Il m'a fallu trois visionages pour arriver au terme de Crash (c'est la seule fois où j'ai quitté une salle de cinéma en plein film), avec un mélange de fascination, de dégoût, avec surtout un acharnement que je ne m'autoriserais plus aujourd'hui. Tout cela remonte un peu mais je n'ai rien oublié des sentiments qui m'ont traversé pendant le film.
David Cronenberg consacre toute sa filmo de l'époque à la relation homme-machine et aux mutations humaines. ExistenZ finira sur ce thème avec les "joysticks" vivants ou les pistolets squelettes.
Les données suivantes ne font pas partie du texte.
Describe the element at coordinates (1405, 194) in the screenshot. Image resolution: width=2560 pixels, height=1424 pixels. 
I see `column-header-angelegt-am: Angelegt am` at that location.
Avant, il y avait eu le Festin Nu (machines à écrire organisques), Videodrome (les scènes de la VHS qui sort du ventre et a contrario de l'homme qui sort de la TV), La Mouche (les fameuses machines) ou Faux Semblants (les objets gyneco), etc.
Crash avait fait scandale à l'époque, pourtant il est exactement là où il doit être, tant il est dans le moule Cronenberg du moment. La relation homme-machine n'a jamais été aussi évidente, les mutations (ou mutilations ici) humaines également. Continuité donc. Mais jamais Cronenberg n'avait été aussi loin dans le malsain et le glauque, et au final, c'est ça qui fait choc. Il va encore plus loin que dans Faux Semblants ! Quand dans ses autres films, il habillait ses fantasmes de mondes fantastiques ou SF qui autorisaient l'évasion, il nous laisse complètement dans le monde réel avec Crash. Ce qui était fantasmé semble devenir réel, et il faut vraiment s'accrocher pour tenir le choc. En ce sens, Crash est un film modèle, celui qui ose pousser au plus loin les limites du monde de Cronenberg.
Mais à côté de ça, Crash n'a pas de fil conducteur, pas de tempo. Il montre des choses, magnifiquement, mais ne raconte pas assez. Il laisse le spectateur perplexe face à son érotisme froid, sa violence insinuée, son absence de respect des codes. Et il le perd.
Crash n'est pas un film, ou pas vraiment, c'est une expérience. Je pense qu'elle mérite d'être vue, mais clairement, elle ne plaira pas à grand monde. Pour moi, il est impossible de noter quelque chose comme ça. C'est choquant, bouleversant, troublant, hypnotisant, pénible, malsain, glauque, froid, chiant, génial, culte, etc. Voilà, 3 étoiles qui en valent 5 sur certains aspects et 0 sur d'autres.